Task details
Could you retype the material starting at the line that contains "This screenshot has height=205, width=293." and ending at the line that contains "point(134,8)", character for character?

Entries provided
- - - - - - -
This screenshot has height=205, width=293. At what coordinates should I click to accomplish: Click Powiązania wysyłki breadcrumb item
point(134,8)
- - - - - - -
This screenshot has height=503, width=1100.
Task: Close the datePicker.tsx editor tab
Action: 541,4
- - - - - - -
Solution to this problem
This screenshot has height=205, width=293. At what coordinates should I click to accomplish: Click Powiązania wysyłki breadcrumb item
point(134,8)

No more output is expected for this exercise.